Surface Chemistry at the Solid‐Solid Interface; Selectivity and Activity in Mechanochemical Reactions on Surfaces

Abstract

AbstractThis paper summarizes the concepts that underpin the way in which forces exerted on chemical systems can either accelerate their rates or induce reaction pathways that cannot be accessed thermally. This was first described in 1935 by Evans and Polanyi who showed how hydrostatic pressure could accelerate the rates of chemical reactions using a thermodynamic analysis of transition‐state theory to demonstrate that the reaction rate increased exponentially with pressure, and depends on a so‐called activation volume. This is typically ∼17 Å3/molecule and indicates that pressures on the order of GPa′s are required to accelerate the rates of chemical reactions, which commonly occur at solid‐solid interfaces such as found in a ball mill. We describe how surface mechanochemical reaction mechanisms are studied using the example of the shear‐induced decomposition of carboxylates on copper.

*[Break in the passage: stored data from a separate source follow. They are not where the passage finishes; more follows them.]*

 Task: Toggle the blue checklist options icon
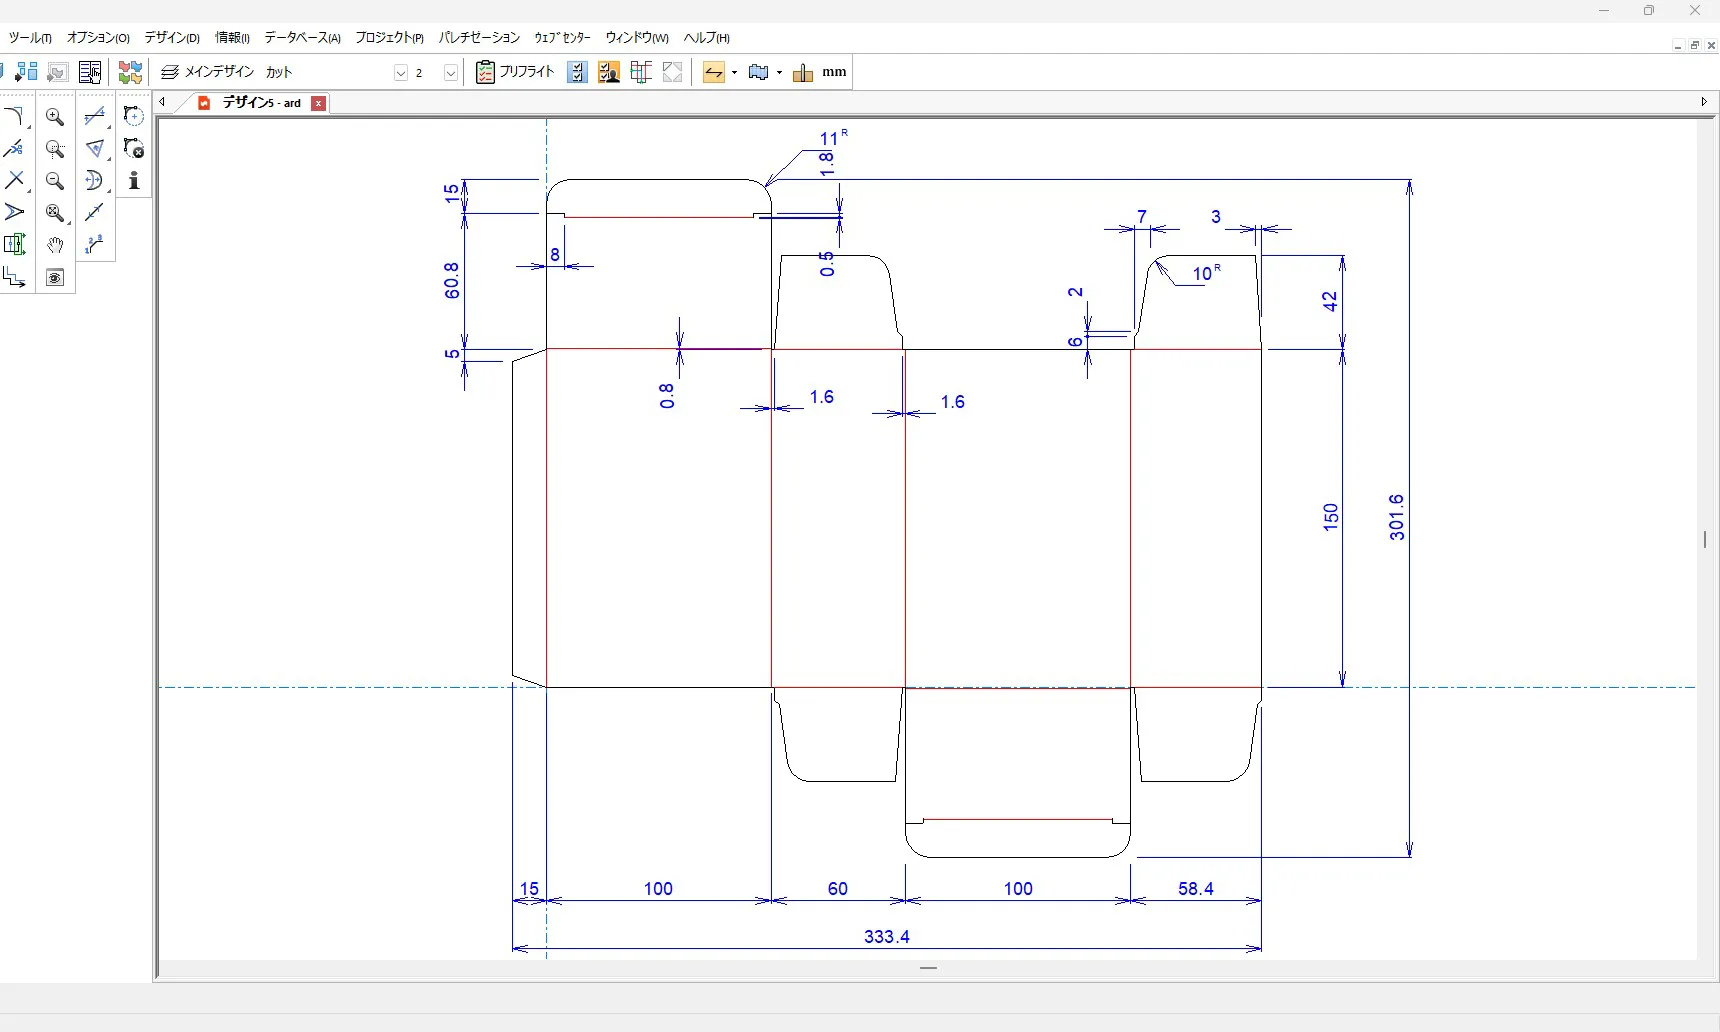(x=577, y=72)

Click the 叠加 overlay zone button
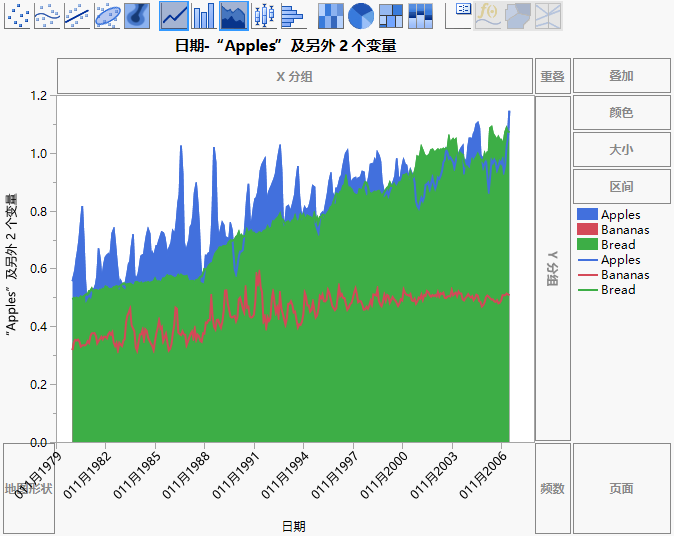pos(621,76)
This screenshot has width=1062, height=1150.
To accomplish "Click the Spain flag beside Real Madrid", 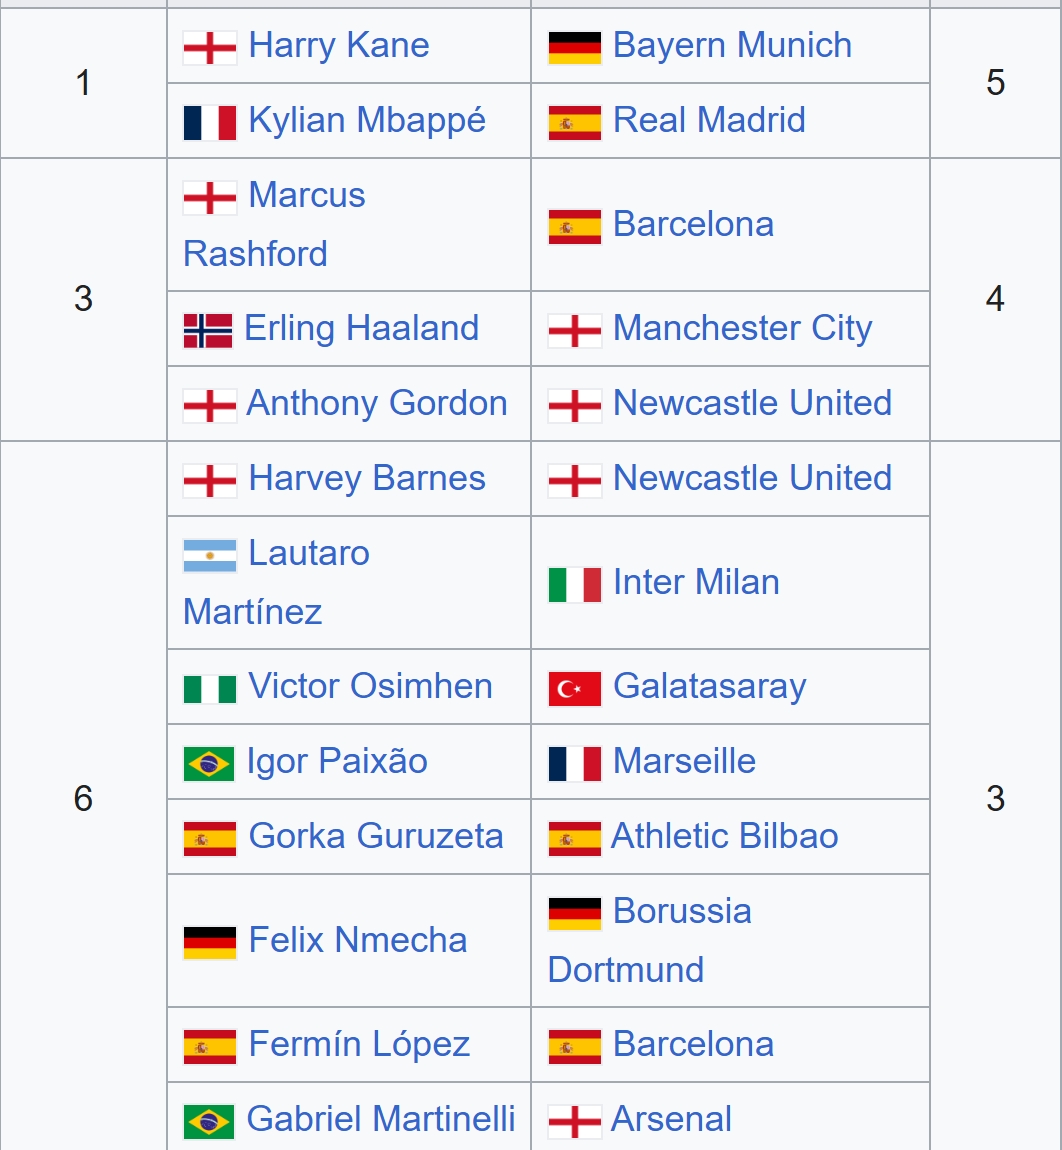I will pyautogui.click(x=574, y=122).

They thermally decompose on heating to ∼650 K to evolve carbon dioxide and deposit a hydrocarbon on the surface but shear stresses accelerate the rate of this process so that it occurs at room temperature. However, it is also found that forces parallel to the COO plane induce a non‐thermal reaction pathway to evolve carbon monoxide and adsorbed oxygen on the surface. This reaction pathway can be quenched by using adsorbed benzoate species because the larger area of the aryl ring accentuates the tilt of the COO plane towards the surface to increase the rate of the thermal reaction.